* [Work to be completed]: Please repeat the records from the line containing "Image resolution: width=2420" through the line containing "center [280, 476].", renaming "spellcheck" to "dictionary" and leaving everything else as it is.

* [Available records]:
- - - - - - -

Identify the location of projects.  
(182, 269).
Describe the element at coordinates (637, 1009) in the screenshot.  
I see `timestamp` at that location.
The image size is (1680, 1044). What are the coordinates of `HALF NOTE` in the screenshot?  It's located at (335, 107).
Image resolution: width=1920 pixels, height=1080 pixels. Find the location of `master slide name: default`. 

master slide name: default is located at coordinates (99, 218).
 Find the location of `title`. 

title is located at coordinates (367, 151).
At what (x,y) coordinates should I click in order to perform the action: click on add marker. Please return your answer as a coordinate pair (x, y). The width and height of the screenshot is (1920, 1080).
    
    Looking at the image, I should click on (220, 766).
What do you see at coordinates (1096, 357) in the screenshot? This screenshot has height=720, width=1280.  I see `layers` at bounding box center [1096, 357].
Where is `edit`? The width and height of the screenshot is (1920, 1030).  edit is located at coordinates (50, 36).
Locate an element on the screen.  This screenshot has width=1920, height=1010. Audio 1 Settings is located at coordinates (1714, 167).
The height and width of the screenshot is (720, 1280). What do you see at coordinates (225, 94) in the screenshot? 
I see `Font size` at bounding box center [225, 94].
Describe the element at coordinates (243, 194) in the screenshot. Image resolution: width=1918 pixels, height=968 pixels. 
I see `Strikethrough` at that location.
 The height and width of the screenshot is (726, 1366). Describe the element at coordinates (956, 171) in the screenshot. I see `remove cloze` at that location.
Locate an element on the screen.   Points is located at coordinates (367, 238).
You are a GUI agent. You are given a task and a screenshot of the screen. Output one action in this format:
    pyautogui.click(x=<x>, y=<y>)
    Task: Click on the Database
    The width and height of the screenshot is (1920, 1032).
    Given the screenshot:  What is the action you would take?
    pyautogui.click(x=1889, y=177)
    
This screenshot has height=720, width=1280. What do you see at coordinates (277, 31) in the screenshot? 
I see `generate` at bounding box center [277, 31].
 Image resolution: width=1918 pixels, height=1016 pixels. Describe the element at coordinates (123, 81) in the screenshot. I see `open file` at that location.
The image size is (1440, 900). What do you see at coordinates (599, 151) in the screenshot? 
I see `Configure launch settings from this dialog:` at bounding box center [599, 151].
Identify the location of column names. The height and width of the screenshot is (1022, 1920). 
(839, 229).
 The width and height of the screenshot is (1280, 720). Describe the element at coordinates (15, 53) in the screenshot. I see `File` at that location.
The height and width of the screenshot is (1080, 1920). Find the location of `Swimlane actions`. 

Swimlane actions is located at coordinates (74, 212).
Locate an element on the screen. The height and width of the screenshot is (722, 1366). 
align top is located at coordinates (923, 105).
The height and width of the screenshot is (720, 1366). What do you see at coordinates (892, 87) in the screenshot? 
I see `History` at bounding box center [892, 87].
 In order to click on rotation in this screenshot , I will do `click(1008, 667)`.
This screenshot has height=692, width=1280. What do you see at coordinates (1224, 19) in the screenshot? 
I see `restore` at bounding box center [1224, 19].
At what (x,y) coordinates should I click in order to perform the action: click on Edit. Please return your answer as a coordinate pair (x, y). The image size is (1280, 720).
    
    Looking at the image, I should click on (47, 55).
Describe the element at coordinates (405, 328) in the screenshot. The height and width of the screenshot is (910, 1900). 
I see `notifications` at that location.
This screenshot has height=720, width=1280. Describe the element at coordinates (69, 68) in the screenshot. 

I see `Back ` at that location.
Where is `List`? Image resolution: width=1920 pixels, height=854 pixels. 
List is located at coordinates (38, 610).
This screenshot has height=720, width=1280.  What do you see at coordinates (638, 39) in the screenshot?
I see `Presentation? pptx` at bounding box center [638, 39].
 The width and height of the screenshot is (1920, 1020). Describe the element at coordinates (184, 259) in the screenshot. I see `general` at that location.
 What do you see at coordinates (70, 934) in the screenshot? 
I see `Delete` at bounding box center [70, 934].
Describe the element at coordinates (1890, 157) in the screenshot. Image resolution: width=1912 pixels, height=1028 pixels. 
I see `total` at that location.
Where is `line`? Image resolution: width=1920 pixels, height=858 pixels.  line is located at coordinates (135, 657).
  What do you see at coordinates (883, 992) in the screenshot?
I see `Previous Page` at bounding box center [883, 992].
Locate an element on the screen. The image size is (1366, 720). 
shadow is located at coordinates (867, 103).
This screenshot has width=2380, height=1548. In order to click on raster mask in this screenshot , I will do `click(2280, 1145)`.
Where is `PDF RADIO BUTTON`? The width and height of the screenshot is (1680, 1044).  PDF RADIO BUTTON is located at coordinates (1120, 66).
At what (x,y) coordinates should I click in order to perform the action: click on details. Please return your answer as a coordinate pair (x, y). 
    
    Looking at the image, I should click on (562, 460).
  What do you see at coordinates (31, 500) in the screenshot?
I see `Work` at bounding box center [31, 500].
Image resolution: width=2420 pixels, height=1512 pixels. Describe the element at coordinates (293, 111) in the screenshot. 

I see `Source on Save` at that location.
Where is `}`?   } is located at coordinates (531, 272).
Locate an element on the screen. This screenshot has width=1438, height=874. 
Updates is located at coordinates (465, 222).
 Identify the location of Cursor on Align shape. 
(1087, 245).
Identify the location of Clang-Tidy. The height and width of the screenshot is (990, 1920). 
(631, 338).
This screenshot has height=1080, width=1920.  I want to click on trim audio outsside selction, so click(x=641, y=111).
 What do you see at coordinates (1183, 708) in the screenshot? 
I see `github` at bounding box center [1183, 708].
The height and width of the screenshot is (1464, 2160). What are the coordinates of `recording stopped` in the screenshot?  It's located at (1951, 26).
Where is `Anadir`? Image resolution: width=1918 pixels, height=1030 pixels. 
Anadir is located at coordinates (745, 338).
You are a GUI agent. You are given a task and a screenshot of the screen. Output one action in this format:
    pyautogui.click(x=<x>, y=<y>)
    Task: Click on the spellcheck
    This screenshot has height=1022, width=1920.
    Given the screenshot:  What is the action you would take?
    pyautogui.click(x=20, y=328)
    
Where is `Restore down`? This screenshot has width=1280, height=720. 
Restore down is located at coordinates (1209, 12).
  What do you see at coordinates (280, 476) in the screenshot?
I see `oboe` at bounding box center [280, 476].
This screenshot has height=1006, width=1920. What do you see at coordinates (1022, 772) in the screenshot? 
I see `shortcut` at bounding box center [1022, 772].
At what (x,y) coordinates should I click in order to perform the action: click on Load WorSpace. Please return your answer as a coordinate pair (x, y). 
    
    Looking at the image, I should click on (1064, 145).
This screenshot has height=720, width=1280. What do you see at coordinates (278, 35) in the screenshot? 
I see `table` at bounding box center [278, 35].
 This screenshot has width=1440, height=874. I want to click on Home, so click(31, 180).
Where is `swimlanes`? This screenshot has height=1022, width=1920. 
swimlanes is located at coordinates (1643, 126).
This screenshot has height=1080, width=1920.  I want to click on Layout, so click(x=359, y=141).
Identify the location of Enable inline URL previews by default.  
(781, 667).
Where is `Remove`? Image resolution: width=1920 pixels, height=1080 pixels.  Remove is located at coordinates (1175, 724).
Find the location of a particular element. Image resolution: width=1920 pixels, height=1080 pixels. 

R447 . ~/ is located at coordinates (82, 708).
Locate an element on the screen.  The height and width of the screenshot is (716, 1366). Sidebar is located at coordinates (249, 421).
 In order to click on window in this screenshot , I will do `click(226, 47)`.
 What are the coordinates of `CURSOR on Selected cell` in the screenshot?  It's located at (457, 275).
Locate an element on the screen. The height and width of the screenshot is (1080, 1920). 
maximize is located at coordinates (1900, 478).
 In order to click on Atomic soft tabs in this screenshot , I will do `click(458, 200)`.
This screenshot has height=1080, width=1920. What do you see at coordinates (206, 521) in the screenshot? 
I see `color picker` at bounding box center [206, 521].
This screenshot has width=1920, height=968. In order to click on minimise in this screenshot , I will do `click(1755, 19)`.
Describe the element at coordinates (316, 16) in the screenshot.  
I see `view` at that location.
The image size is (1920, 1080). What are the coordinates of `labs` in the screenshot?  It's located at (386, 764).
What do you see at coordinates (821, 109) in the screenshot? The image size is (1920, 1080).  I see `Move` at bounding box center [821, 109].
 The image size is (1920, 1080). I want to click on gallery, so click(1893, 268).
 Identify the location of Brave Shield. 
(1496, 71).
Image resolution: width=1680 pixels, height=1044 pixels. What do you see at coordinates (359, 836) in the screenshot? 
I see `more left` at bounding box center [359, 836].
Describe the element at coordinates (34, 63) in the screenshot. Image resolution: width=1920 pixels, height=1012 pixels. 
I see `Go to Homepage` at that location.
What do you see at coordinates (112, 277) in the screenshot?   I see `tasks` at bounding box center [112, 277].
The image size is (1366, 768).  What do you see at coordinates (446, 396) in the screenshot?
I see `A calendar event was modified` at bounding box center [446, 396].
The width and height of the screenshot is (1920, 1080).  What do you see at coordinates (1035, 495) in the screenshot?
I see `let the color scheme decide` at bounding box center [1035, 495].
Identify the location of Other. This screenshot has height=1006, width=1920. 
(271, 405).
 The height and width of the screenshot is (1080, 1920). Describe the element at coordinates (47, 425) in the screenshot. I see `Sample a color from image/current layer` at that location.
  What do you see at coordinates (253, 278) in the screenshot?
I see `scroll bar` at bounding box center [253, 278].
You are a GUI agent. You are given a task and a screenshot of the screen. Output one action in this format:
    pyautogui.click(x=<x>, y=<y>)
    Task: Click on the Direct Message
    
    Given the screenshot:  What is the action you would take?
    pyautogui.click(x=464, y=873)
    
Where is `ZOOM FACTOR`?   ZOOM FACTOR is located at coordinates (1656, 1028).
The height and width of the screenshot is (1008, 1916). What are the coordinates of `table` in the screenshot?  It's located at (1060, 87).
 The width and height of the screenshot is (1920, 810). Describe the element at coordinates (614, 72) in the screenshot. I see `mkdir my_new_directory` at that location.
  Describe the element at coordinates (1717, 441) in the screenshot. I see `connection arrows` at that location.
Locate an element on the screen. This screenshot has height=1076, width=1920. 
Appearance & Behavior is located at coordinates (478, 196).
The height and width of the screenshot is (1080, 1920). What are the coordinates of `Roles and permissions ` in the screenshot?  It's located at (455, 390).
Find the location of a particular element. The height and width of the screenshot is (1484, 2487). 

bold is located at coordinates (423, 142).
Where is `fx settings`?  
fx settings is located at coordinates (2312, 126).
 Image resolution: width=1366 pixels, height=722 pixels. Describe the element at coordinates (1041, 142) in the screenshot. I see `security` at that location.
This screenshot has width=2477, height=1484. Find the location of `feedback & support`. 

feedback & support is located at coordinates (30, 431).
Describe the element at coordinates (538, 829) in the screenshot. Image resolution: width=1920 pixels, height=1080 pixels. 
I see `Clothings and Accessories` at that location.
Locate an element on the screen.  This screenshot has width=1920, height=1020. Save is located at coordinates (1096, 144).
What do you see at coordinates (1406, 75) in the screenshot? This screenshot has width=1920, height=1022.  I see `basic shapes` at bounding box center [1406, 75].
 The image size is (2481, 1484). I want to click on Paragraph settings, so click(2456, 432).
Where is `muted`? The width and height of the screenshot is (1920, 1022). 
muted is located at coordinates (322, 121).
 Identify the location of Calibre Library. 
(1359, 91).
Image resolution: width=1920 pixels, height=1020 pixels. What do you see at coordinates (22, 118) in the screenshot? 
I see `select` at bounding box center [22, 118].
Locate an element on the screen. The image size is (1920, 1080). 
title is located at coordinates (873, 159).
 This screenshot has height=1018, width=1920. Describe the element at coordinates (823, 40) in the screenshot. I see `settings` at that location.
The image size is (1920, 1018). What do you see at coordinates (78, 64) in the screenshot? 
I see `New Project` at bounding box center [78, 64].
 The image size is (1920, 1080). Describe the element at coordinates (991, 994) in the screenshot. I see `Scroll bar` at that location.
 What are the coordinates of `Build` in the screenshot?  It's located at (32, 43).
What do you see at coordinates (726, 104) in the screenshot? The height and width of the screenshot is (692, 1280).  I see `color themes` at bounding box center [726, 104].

- - - - - - -

* [Reply]:
Image resolution: width=2420 pixels, height=1512 pixels. Describe the element at coordinates (293, 111) in the screenshot. 

I see `Source on Save` at that location.
Where is `}`?   } is located at coordinates (531, 272).
Locate an element on the screen. This screenshot has width=1438, height=874. 
Updates is located at coordinates (465, 222).
 Identify the location of Cursor on Align shape. 
(1087, 245).
Identify the location of Clang-Tidy. The height and width of the screenshot is (990, 1920). 
(631, 338).
This screenshot has height=1080, width=1920.  I want to click on trim audio outsside selction, so click(x=641, y=111).
 What do you see at coordinates (1183, 708) in the screenshot? 
I see `github` at bounding box center [1183, 708].
The height and width of the screenshot is (1464, 2160). What are the coordinates of `recording stopped` in the screenshot?  It's located at (1951, 26).
Where is `Anadir`? Image resolution: width=1918 pixels, height=1030 pixels. 
Anadir is located at coordinates (745, 338).
You are a GUI agent. You are given a task and a screenshot of the screen. Output one action in this format:
    pyautogui.click(x=<x>, y=<y>)
    Task: Click on the dictionary
    This screenshot has height=1022, width=1920.
    Given the screenshot:  What is the action you would take?
    pyautogui.click(x=20, y=328)
    
Where is `Restore down`? This screenshot has width=1280, height=720. 
Restore down is located at coordinates (1209, 12).
  What do you see at coordinates (280, 476) in the screenshot?
I see `oboe` at bounding box center [280, 476].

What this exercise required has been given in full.